Put the entries from the line with "Open the Features" to the line with "(1171, 335)" into a two-column CSV with the headers request and location. Give one row per entry, with each field quoted and line breaks replaced by spaces.
-- begin ENTRIES SUPPLIED --
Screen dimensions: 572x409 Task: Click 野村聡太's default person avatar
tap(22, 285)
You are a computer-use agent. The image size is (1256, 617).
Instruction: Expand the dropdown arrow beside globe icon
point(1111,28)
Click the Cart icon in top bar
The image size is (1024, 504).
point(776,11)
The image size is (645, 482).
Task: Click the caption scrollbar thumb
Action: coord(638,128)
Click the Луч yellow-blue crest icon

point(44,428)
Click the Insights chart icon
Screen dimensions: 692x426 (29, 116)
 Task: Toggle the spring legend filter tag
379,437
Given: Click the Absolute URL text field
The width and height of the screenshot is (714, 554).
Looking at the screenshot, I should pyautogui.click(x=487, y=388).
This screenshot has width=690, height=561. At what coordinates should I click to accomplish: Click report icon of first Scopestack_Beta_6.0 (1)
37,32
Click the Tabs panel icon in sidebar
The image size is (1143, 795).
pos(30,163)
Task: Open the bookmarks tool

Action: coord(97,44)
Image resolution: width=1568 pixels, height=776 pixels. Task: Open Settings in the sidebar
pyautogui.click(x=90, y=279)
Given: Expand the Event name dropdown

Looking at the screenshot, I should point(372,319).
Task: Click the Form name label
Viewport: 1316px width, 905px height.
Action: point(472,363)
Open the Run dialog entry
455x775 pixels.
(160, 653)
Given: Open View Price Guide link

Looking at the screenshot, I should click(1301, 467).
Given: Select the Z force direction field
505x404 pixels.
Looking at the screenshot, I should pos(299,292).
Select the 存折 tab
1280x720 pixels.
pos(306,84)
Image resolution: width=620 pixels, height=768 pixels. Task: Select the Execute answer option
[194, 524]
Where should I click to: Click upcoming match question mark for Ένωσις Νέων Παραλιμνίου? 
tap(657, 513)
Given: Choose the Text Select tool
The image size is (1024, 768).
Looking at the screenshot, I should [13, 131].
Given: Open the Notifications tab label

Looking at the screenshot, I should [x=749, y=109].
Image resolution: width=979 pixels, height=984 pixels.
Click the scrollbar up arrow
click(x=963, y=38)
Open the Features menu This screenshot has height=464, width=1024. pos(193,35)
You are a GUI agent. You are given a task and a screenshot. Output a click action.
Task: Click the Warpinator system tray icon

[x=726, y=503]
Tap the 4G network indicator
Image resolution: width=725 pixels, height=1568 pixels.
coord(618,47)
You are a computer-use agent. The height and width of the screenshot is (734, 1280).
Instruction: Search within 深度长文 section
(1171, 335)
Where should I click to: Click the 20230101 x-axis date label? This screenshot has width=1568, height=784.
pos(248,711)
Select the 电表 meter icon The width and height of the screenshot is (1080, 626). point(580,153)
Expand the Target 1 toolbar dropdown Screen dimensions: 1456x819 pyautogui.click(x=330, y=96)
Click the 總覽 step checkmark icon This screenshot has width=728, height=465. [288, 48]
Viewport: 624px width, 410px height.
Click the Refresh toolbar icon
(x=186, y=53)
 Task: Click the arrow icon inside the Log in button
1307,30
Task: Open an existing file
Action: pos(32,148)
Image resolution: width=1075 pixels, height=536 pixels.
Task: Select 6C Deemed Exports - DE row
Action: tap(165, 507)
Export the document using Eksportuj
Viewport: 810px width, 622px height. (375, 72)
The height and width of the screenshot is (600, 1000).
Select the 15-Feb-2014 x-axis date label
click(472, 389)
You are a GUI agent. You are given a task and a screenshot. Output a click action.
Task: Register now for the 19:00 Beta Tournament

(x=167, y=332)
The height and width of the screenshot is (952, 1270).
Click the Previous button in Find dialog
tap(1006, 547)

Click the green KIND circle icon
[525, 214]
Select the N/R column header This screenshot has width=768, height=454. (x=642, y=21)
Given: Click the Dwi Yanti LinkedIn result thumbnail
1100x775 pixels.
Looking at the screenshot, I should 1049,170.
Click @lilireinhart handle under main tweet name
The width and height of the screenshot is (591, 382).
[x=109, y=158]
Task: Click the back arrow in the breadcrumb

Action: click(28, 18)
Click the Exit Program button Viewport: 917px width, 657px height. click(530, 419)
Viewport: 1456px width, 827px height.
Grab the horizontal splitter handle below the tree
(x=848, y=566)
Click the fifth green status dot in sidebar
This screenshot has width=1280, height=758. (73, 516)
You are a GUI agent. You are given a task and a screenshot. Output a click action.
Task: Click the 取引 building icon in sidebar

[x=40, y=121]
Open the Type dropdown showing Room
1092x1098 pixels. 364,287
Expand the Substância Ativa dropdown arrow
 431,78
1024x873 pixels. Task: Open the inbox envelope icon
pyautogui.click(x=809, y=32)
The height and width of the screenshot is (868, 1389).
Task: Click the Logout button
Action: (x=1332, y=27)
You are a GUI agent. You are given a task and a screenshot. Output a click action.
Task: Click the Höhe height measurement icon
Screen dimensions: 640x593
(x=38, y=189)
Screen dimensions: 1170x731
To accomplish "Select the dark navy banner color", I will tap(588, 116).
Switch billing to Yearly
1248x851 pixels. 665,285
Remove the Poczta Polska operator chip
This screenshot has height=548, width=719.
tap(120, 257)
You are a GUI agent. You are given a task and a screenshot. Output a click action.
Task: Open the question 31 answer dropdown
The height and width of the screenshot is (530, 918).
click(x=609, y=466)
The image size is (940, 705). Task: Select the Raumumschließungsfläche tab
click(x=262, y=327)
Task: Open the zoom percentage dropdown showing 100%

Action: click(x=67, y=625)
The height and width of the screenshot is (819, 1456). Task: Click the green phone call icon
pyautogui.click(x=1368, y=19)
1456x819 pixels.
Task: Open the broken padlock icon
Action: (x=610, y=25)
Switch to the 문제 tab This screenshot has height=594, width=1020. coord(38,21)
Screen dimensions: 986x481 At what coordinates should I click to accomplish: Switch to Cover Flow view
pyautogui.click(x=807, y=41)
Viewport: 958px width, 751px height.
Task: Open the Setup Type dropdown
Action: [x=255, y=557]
-- end ENTRIES SUPPLIED --
▶ TASK OUTPUT
request,location
"Open the Features menu This screenshot has height=464, width=1024.","pos(193,35)"
"You are a GUI agent. You are given a task and a screenshot. Output a click action. Task: Click the Warpinator system tray icon","[x=726, y=503]"
"Tap the 4G network indicator Image resolution: width=725 pixels, height=1568 pixels.","coord(618,47)"
"You are a computer-use agent. The height and width of the screenshot is (734, 1280). Instruction: Search within 深度长文 section","(1171, 335)"